WASHINGTON — In one of the largest recoveries of American military remains ever, a Fredericksburg non-profit group discovered 30 lost graves on the South Pacific island of Tarawa, with the bodies of World War II service members now back on U.S. soil.
U.S. Marines flew the remains from the faraway island to Joint Base Pearl Harbor-Hickam, Hawaii, where defense personnel held a solemn repatriation ceremony.
The homecoming could bring closure to dozens of families, more than 75 years after their relatives never returned from the critical Battle of Tarawa.
The remote Pacific atoll halfway between Hawaii and Australia was the site of a decisive American-led assault on Nov. 20, 1943. A Japanese fortress unleashed a fury of firepower on Tarawa that killed 961 Americans over the course of three days.
The Allied victory left only 17 Japanese survivors, out of a force that started with 3,600 men.
But four generations after the war, Virginia history teacher DeWaun Neprud is still waiting to learn what happened to her great-uncle -- if his body was lost in the lagoon, or, like hundreds of other U.S. service members, is buried in a lost grave under the sands of Tarawa.
The remains returned to Hawaii on Wednesday are from the island’s newly-discovered graves.
Neprud still keeps the fragile Western Union telegram delivered to her family two days before Christmas, on Dec. 23, 1943.
It was a message from the United States Department of the Navy, notifying Neprud’s family that her great-uncle, Pharmacist's Mate 1c Henry Carl Coburn, was killed in action across the Pacific.
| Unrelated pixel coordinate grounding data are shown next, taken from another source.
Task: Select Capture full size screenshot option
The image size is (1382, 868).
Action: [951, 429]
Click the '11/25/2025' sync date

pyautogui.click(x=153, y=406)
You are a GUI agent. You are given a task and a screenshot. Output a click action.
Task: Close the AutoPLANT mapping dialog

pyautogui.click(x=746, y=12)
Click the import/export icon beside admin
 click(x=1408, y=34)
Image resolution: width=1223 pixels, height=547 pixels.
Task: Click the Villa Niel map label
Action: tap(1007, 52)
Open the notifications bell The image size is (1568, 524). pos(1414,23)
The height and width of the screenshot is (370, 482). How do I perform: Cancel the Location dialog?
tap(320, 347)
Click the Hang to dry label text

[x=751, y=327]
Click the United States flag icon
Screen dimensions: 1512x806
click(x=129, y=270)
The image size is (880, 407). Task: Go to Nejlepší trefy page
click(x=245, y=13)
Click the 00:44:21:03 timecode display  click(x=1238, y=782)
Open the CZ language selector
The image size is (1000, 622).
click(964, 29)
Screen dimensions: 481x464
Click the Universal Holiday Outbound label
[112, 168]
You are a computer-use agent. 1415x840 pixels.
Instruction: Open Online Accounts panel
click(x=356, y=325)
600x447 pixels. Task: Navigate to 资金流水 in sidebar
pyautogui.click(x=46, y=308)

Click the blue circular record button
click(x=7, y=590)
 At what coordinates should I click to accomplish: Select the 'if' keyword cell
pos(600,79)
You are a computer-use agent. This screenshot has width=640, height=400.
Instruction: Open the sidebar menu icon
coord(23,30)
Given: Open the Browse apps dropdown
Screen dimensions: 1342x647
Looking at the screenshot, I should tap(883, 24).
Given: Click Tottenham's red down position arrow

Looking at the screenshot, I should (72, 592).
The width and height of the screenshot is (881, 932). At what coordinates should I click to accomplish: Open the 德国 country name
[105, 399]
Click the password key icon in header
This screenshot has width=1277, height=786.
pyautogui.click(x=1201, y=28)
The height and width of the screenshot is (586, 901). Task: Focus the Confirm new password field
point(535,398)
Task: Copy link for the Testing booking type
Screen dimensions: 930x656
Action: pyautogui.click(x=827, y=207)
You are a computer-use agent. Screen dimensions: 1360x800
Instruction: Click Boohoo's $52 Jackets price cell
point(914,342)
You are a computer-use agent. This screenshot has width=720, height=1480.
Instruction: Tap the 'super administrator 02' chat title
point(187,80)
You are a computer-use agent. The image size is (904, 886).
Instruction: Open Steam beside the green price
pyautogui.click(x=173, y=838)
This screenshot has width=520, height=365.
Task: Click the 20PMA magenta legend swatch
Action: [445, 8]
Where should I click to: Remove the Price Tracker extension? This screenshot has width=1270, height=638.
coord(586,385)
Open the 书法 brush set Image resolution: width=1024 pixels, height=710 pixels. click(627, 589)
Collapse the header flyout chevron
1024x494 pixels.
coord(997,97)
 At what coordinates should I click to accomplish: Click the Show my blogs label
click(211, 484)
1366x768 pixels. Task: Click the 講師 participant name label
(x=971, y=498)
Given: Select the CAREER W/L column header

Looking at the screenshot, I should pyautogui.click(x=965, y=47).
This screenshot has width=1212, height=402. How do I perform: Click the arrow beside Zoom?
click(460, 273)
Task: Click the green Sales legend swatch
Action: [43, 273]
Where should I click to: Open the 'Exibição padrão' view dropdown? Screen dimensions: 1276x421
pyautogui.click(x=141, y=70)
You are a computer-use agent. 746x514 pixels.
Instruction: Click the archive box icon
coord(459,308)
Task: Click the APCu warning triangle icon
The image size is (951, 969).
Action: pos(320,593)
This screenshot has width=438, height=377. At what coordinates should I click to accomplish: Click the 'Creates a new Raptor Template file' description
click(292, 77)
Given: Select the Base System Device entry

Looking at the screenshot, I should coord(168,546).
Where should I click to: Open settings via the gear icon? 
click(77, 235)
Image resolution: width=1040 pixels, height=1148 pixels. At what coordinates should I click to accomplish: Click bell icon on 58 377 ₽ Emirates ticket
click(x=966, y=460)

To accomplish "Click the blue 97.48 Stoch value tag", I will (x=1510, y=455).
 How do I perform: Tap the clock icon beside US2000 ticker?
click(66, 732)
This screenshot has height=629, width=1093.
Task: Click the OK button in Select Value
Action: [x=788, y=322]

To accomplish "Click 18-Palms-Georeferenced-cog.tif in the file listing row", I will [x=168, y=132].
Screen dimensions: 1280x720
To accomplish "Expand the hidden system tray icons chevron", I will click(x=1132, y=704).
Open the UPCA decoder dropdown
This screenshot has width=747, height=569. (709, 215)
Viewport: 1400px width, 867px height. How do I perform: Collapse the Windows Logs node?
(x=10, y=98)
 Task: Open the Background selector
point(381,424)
"It is a piece of my history that’s not solved," Neprud said. "The family never really talked about it too much. I think they just accepted it. I think that generation just accepted that the body wouldn’t be recovered."
Coburn is still listed as "missing in action," according to a database assembled with current MIA records. But anthropologists working for the non-profit known as History Flight have discovered scores of MIA service members -- buried for decades in Tarawa’s forgotten graves.
DNA testing will reveal if Coburn’s remains are among the latest to be returned from Tarawa. The analysis will be undertaken at the Armed Forces DNA Identification Laboratory in Dover, Del., and will likely take years.
"The opportunity to actually find out more about him and for his remains to be found is something that is really exciting to us," Neprud said. "That as a family, we could actually have some closure."